J’imagine que je ne suis pas vraiment un patriote de mon pays. Je suis un patriote de ma famille.

Vitaliy Mikhiyenko

Le 1er mars, alors qu’ils ont trouvé refuge dans un dortoir d’école, en Slovaquie, Vitaliy et Natalia reçoivent un courriel d’Immigration Canada. Le traitement des dossiers en cours a été accéléré. Ils peuvent venir au Canada. Natalia saute de joie.

PHOTO MAXAR TECHNOLOGIES, FOURNIE PAR REUTERS

Des voitures attendent à la frontière entre l’Ukraine et la Slovaquie, le 28 février.

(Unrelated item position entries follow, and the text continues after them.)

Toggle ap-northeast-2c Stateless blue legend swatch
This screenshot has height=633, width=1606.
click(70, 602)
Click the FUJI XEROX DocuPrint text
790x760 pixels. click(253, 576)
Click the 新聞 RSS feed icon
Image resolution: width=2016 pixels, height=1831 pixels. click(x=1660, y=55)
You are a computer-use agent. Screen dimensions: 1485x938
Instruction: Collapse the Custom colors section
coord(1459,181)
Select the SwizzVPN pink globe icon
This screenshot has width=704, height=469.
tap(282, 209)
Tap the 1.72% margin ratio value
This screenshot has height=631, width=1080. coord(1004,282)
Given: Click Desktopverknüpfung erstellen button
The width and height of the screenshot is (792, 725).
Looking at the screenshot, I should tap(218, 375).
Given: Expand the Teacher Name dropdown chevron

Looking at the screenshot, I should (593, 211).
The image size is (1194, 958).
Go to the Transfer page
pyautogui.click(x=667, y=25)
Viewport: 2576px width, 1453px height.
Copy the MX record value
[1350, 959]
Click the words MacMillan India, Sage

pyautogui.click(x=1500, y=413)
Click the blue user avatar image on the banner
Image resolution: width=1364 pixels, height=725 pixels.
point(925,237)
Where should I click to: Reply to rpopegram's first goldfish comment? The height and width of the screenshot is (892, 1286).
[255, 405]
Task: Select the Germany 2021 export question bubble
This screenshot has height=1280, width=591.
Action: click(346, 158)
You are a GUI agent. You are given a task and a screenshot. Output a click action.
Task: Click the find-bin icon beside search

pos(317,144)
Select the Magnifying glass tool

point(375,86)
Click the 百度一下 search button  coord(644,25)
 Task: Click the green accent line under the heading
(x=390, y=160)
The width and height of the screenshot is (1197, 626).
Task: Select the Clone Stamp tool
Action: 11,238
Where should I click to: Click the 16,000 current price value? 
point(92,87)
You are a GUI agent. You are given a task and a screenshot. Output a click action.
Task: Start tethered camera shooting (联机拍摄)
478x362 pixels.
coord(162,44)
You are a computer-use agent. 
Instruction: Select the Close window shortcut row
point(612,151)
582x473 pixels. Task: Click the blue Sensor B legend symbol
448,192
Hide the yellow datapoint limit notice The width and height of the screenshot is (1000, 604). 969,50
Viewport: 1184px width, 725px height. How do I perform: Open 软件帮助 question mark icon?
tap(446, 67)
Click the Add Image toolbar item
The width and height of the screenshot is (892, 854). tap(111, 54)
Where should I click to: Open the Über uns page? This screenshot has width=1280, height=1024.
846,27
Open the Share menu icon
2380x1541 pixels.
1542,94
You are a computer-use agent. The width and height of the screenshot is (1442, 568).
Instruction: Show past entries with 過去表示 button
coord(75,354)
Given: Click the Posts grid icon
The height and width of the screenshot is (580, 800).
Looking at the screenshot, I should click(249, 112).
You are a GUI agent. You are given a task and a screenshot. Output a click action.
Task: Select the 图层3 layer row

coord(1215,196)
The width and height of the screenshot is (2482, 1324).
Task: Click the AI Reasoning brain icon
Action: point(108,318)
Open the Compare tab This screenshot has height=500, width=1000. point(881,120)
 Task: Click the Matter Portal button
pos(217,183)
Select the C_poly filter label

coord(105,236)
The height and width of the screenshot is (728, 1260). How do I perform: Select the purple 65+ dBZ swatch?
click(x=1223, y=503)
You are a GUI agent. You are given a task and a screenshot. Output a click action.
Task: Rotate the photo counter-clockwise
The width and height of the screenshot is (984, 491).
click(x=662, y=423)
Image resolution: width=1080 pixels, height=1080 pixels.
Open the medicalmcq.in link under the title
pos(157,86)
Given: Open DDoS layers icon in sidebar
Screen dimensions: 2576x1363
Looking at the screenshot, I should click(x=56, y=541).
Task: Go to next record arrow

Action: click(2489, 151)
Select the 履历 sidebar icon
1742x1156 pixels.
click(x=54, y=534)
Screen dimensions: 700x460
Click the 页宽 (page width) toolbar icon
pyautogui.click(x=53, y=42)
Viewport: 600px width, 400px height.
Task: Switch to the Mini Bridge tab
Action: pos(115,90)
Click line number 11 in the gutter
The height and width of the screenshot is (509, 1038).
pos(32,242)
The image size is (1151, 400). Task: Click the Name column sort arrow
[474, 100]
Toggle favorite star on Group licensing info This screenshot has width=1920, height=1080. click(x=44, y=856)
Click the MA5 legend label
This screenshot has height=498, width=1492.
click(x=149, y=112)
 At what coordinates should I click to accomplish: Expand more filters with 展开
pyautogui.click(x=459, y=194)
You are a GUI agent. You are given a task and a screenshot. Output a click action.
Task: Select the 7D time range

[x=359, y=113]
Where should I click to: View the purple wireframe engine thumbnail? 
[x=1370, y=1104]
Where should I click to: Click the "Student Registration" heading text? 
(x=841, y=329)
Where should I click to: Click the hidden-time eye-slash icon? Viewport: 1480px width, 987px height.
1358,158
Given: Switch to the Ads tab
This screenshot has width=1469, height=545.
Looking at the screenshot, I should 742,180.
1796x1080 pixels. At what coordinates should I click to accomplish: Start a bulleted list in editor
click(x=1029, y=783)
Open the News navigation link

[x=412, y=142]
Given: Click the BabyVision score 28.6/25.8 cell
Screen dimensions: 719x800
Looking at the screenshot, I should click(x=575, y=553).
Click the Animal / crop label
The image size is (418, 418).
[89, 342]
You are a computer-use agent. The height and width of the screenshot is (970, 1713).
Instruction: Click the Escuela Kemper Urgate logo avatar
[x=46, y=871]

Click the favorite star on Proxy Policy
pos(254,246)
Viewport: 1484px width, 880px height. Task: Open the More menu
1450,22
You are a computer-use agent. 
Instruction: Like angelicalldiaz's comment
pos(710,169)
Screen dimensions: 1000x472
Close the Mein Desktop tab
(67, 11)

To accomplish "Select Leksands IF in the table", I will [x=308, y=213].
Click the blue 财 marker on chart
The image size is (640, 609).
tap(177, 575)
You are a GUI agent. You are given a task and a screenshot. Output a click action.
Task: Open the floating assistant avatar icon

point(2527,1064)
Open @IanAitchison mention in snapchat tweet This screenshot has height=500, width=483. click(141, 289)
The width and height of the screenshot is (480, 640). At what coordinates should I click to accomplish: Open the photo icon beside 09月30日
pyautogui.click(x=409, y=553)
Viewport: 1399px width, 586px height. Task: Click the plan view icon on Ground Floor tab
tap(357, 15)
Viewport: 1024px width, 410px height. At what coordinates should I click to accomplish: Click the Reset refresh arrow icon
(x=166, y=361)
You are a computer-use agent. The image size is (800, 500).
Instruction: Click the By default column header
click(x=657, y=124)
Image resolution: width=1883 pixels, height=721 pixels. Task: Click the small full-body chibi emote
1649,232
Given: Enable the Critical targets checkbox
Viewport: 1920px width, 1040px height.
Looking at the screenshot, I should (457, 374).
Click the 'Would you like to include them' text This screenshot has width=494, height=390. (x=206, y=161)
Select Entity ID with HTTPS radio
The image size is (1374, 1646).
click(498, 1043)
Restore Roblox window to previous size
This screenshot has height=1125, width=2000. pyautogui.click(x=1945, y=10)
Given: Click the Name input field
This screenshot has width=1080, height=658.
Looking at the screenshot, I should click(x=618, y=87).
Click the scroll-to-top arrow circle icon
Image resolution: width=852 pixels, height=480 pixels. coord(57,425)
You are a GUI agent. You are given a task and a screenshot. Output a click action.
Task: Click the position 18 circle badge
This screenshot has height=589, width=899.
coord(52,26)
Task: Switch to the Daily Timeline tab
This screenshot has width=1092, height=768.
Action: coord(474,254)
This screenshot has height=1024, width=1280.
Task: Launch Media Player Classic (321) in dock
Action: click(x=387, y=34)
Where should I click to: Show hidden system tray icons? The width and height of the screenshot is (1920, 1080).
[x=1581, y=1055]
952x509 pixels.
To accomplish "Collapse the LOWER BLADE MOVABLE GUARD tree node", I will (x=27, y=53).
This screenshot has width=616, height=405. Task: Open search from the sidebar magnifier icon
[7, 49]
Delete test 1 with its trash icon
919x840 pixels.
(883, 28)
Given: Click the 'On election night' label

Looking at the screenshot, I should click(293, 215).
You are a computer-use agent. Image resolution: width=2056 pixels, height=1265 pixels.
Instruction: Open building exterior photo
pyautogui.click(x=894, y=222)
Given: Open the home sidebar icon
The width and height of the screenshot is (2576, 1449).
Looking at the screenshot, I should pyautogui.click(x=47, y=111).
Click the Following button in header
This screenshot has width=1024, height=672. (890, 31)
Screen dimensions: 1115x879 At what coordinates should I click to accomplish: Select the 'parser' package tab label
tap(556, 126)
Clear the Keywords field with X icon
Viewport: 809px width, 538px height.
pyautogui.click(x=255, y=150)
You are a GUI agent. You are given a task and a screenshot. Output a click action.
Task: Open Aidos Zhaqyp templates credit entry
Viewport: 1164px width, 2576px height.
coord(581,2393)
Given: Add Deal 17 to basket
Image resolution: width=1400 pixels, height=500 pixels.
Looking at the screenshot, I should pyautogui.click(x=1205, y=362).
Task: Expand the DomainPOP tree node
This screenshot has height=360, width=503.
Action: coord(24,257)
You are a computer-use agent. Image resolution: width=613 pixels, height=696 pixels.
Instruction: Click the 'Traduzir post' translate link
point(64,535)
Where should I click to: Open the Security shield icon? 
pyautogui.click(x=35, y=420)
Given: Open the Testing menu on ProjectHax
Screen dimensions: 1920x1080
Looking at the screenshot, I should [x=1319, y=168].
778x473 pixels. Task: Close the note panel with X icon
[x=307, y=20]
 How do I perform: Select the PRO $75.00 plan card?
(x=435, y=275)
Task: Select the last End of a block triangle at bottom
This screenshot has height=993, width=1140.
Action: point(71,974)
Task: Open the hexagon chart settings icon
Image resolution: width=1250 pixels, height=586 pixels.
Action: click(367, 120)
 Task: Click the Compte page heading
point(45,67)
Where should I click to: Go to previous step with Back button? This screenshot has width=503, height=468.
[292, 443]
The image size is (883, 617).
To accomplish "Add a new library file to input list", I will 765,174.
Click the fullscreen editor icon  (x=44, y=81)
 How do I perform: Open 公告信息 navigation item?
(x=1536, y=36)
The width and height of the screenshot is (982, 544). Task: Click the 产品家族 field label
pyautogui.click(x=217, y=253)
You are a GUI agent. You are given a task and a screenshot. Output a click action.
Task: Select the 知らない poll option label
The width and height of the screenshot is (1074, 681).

Avant de mettre fin à l’appel, je glisse un mot à Vitaliy de cette idée de reportage, en insistant sur le fait qu’il ne me doit absolument rien et qu’il a tout à fait le droit de refuser.

Spontanément, il accepte. Natalia, qui a déjà travaillé dans un magazine en Ukraine, est partante, elle aussi. « Ce sera peut-être utile pour les gens qui se retrouveront dans la même situation que nous. »

L’arrivée

PHOTO DAVID BOILY, LA PRESSE

Les Mikhiyenko ne comptent pas s’éterniser chez notre journaliste. Une semaine au maximum, c’est l’objectif que s’est fixé la famille pour se trouver un logement.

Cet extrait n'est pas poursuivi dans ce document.